Arrange every line of the entries below as a numbered list, leaving out the blank lines.

Entries on finding words and elements
________________________________________

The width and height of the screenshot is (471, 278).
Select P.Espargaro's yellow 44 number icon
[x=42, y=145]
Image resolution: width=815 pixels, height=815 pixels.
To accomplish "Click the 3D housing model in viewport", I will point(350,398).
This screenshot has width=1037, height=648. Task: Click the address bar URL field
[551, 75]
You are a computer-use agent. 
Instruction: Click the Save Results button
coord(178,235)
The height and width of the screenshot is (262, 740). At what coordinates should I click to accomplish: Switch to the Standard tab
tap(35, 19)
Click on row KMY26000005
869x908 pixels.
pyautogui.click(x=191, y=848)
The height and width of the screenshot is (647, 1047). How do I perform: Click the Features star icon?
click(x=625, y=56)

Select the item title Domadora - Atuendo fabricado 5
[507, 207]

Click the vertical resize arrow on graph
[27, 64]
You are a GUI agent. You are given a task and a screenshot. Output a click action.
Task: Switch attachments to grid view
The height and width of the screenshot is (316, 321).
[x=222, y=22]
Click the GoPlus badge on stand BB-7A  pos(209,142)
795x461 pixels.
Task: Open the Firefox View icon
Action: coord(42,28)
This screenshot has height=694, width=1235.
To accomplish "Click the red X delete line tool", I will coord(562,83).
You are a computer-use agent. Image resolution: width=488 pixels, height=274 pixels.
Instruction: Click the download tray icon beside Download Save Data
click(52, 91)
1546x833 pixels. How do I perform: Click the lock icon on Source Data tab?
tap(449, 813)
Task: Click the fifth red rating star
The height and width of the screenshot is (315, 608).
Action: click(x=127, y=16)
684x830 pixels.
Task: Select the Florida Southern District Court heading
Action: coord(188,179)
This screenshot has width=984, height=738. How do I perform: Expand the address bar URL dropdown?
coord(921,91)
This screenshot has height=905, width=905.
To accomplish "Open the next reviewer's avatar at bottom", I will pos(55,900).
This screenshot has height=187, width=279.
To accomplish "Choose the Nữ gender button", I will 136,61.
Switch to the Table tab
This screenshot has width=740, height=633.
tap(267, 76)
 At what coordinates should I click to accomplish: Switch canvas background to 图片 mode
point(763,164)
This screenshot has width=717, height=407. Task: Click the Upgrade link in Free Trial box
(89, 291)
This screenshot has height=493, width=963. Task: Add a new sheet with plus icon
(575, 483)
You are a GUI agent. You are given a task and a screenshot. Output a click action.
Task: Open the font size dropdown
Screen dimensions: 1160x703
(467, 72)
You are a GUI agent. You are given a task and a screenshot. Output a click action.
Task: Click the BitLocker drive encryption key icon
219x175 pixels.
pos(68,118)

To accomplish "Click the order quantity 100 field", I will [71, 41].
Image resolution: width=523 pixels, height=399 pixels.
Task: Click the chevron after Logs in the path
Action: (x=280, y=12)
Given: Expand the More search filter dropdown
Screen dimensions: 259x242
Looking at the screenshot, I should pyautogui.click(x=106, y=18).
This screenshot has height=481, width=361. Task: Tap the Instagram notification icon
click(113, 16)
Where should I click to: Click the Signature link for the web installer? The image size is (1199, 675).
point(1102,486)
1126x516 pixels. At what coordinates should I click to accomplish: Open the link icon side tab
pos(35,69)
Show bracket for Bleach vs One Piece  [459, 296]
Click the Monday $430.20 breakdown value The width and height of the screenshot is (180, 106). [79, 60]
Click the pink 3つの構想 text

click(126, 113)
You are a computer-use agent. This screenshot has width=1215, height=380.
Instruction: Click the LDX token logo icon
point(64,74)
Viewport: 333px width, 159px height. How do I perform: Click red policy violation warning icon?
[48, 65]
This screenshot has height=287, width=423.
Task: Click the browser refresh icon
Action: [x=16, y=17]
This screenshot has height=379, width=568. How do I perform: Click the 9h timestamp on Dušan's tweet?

________________________________________

*COMPLETE RESPONSE:*
1. The width and height of the screenshot is (471, 278).
2. Select P.Espargaro's yellow 44 number icon
3. [x=42, y=145]
4. Image resolution: width=815 pixels, height=815 pixels.
5. To accomplish "Click the 3D housing model in viewport", I will point(350,398).
6. This screenshot has width=1037, height=648. Task: Click the address bar URL field
7. [551, 75]
8. You are a computer-use agent. 
9. Instruction: Click the Save Results button
10. coord(178,235)
11. The height and width of the screenshot is (262, 740). At what coordinates should I click to accomplish: Switch to the Standard tab
12. tap(35, 19)
13. Click on row KMY26000005
14. 869x908 pixels.
15. pyautogui.click(x=191, y=848)
16. The height and width of the screenshot is (647, 1047). How do I perform: Click the Features star icon?
17. click(x=625, y=56)
18. Select the item title Domadora - Atuendo fabricado 5
19. [507, 207]
20. Click the vertical resize arrow on graph
21. [27, 64]
22. You are a GUI agent. You are given a task and a screenshot. Output a click action.
23. Task: Switch attachments to grid view
24. The height and width of the screenshot is (316, 321).
25. [x=222, y=22]
26. Click the GoPlus badge on stand BB-7A  pos(209,142)
27. 795x461 pixels.
28. Task: Open the Firefox View icon
29. Action: coord(42,28)
30. This screenshot has height=694, width=1235.
31. To accomplish "Click the red X delete line tool", I will coord(562,83).
32. You are a computer-use agent. Image resolution: width=488 pixels, height=274 pixels.
33. Instruction: Click the download tray icon beside Download Save Data
34. click(52, 91)
35. 1546x833 pixels. How do I perform: Click the lock icon on Source Data tab?
36. tap(449, 813)
37. Task: Click the fifth red rating star
38. The height and width of the screenshot is (315, 608).
39. Action: click(x=127, y=16)
40. 684x830 pixels.
41. Task: Select the Florida Southern District Court heading
42. Action: coord(188,179)
43. This screenshot has width=984, height=738. How do I perform: Expand the address bar URL dropdown?
44. coord(921,91)
45. This screenshot has height=905, width=905.
46. To accomplish "Open the next reviewer's avatar at bottom", I will pos(55,900).
47. This screenshot has height=187, width=279.
48. To accomplish "Choose the Nữ gender button", I will 136,61.
49. Switch to the Table tab
50. This screenshot has width=740, height=633.
51. tap(267, 76)
52.  At what coordinates should I click to accomplish: Switch canvas background to 图片 mode
53. point(763,164)
54. This screenshot has width=717, height=407. Task: Click the Upgrade link in Free Trial box
55. (89, 291)
56. This screenshot has height=493, width=963. Task: Add a new sheet with plus icon
57. (575, 483)
58. You are a GUI agent. You are given a task and a screenshot. Output a click action.
59. Task: Open the font size dropdown
60. Screen dimensions: 1160x703
61. (467, 72)
62. You are a GUI agent. You are given a task and a screenshot. Output a click action.
63. Task: Click the BitLocker drive encryption key icon
64. 219x175 pixels.
65. pos(68,118)
66. To accomplish "Click the order quantity 100 field", I will [71, 41].
67. Image resolution: width=523 pixels, height=399 pixels.
68. Task: Click the chevron after Logs in the path
69. Action: (x=280, y=12)
70. Given: Expand the More search filter dropdown
71. Screen dimensions: 259x242
72. Looking at the screenshot, I should pyautogui.click(x=106, y=18).
73. This screenshot has height=481, width=361. Task: Tap the Instagram notification icon
74. click(113, 16)
75. Where should I click to: Click the Signature link for the web installer? The image size is (1199, 675).
76. point(1102,486)
77. 1126x516 pixels. At what coordinates should I click to accomplish: Open the link icon side tab
78. pos(35,69)
79. Show bracket for Bleach vs One Piece  [459, 296]
80. Click the Monday $430.20 breakdown value The width and height of the screenshot is (180, 106). [79, 60]
81. Click the pink 3つの構想 text
82. click(126, 113)
83. You are a computer-use agent. This screenshot has width=1215, height=380.
84. Instruction: Click the LDX token logo icon
85. point(64,74)
86. Viewport: 333px width, 159px height. How do I perform: Click red policy violation warning icon?
87. [48, 65]
88. This screenshot has height=287, width=423.
89. Task: Click the browser refresh icon
90. Action: [x=16, y=17]
91. This screenshot has height=379, width=568. How do I perform: Click the 9h timestamp on Dušan's tweet?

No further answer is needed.